3−ペンタフルオロベンジルオキシエストラ−1,3,5(10)−トリエン−17−オン17−(1’−メチルピリジニウム−2’)−ヒドラゾン、
3−ペンタフルオロベンゾイルオキシエストラ−1,3,5(10)−トリエン−17−オン17−(1’−メチルピリジニウム−2’)−ヒドラゾン、
16α−ヒドロキシ−3−ペンタフルオロベンジルオキシエストラ−1,3,5(10)−トリエン−17−オン17−(1’−メチルピリジニウム−2’)−ヒドラゾン、
16α−ヒドロキシ−3−ペンタフルオロエンゾイルオキシエストラ−1,3,5(10)−トリエン−17−オン17−(1’−メチルピリジニウム−2’)−ヒドラゾン、
2−メトキシ−3−ペンタフルオロベンジルオキシエストラ−1,3,5(10)−トリエン−17−オン17−(1’−メチルピリジニウム−2’)−ヒドラゾン、
4−メトキシ−3−ペンタフルオロベンジルオキシエストラ−1,3,5(10)−トリエン−17−オン17−(1’−メチルピリジニウム−2’)−ヒドラゾン、
2,3−ジペンタフルオロベンジルオキシエストラ−1,3,5(10)−トリエン−17−オン17−(1’−メチルピリジニウム−2’)−ヒドラゾン、
3,4−ジペンタフルオロベンジルオキシエストラ−1,3,5(10)−トリエン−17−オン17−(1’−メチルピリジニウム−2’)−ヒドラゾン等。
【0040】
上記反応及びその他の本発明における反応後の夾雑物や試薬等との分離、精製には、一般的な固相抽出カラム、例えば、InertSep(登録商標) Pharma(ジーエルサイエンス)、Bond Elut (登録商標) C18 (バリアン) 等を用いることができる。
【0041】
なお、本発明の測定方法におけるLC−MS測定は、当業者に一般的な方法により行うことができる。
【0042】
以下の実施例は、本発明をより詳細に説明するものであるが、本発明はこれに限定されるものではない。
【実施例1】
【0043】
3−ペンタフルオロベンジルオキシエストラ−1,3,5(10)−トリエン−17−オン17−(1’−メチルピリジニウム−2’)−ヒドラゾンの合成
1−1.2−ヒドラジノ−1−メチルピリジンの調製
80%ヒドラジン水和物溶液132 μLを加えたアセトニトリル30mLと、2−フルオロ−1−メチルピリジニウム p−トルエンスルホン酸塩300 mgを加えたアセトニトリル6mLを0℃で混合し、10分間撹拌した後、室温で20分間窒素下に置いた。
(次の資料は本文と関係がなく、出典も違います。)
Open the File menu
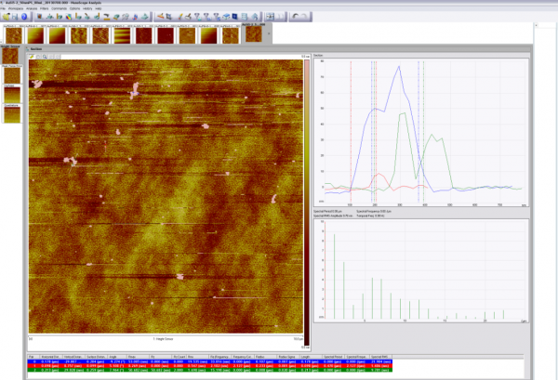558x380 pixels. pos(4,7)
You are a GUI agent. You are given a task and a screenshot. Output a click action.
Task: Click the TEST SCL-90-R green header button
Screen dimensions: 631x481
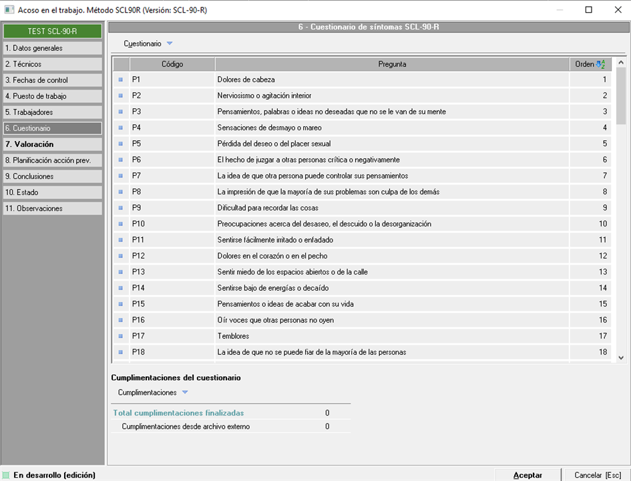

その反応液を濃縮し、残渣をアセトニトリル2mLで再溶解し、濾過した。濾液より得られる粗生成物をアセトニトリル−酢酸エチル(5:1)で二回再結晶し、2−ヒドラジノ−1−メチルピリジンを得た。
【0044】
1−2.エストロン 3−ペンタフルオロベンジルエーテルの合成
エストロン276 mgをアセトニトリル15mLに溶解し、ペンタフルオロベンジルブロマイドを361 mg、無水炭酸カリウム0.6 gを添加し、53℃で1時間撹拌した。反応後、濾紙で濾過し、濾液を濃縮し、残渣をクロロホルム60mLに注ぎ、水洗した。有機層を分取して溶媒を留去後、メタノールから再結晶し、エストロン3−ペンタフルオロベンジルエーテル185 mgを得た。
【0045】
1−3.3−ペンタフルオロベンジルオキシエストラ−1,3,5(10)−トリエン−17−オン17−(1’−メチルピリジニウム−2’)−ヒドラゾンの合成
上記1−2で得られたエストロン 3−ペンタフルオロベンジルエーテル50mg及び2−ヒドラジノ−1−メチルピリジン30 mgをトルエン1.5 mLに加えた後、1%トリフルオロ酢酸を13μL加え、60℃で2時間撹拌した。反応後、溶媒を減圧下で留去し、油状物をプレパラティブ薄層クロマトグラフィーにより、クロロホルム−メタノール−トリエチルアミン(20:1:0.05)で分離、酢酸エチル−メタノール (2:1) 混液で溶出した。溶媒を除去後、メタノールから再結晶し、3−ペンタフルオロベンジルオキシエストラ−1,3,5(10)−トリエン−17−オン17−(1’−メチルピリジニウム−2’)−ヒドラゾン(E1−PFBZHMP)を、27 mg得た。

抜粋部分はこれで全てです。